灯はソファの背にもたれ、凪の肩に額を軽く預けた。


「……離れられなくなるじゃない。」


凪は灯の背にそっと手を添えた。

病棟の時計が、遠くでチクタクと時間を削っていく。


灯の呼吸は浅く、凪の呼吸は深く。

二つのリズムが、少しずつ近づいていった。

やがて灯が、小さな声で言う。


「……ねえ、凪くん。もし私がいなくなったら……どうする?」


凪は即答した。


「探す。」


灯の肩がびくりと震える。

凪は続けた。


「病棟のどこでも、街のどこでも、海でも山でも。

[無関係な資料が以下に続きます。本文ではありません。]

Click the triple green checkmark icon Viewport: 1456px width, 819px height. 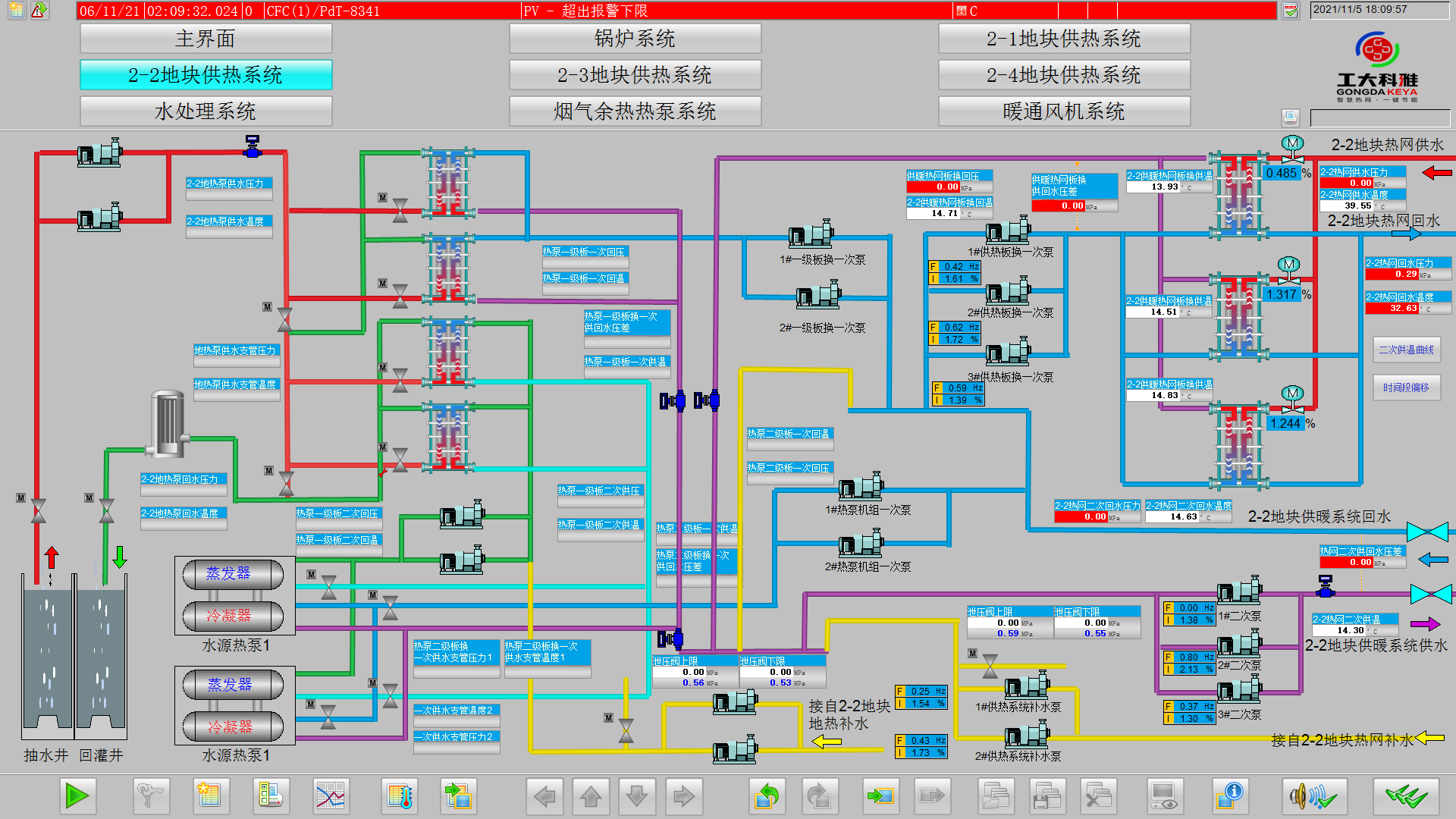pos(1405,796)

灯がいなくなったら、俺は探す。見つかるまで探す。」


灯の目に涙が浮かんだ。


その涙は、凪から見ても理由の混ざった涙だった。

嬉しさと、痛みと、そしてどこか“解放”に似たものが混じっていた。


灯は泣きながら笑った。


「……じゃあ、いなくなれないね。困ったなあ。」


その言葉を最後に、灯は凪の肩に顔をうずめて泣き続けた。


その涙の意味を、凪はまだ知らなかった。


――この病棟で、灯が抱えている“本当の理由”。

――灯が白い部屋を怖れながら、どこかで求めている理由。

――そして、灯が凪に近づいた“最初の動機”。


すべてがこのあと、ゆっくりと“ひび割れのように”露わになっていく。


凪はまだ気づいていなかった。

この日、灯が言いかけて飲み込んだ言葉こそが


——物語の終わりを決定づける“最初の兆し”だったことに。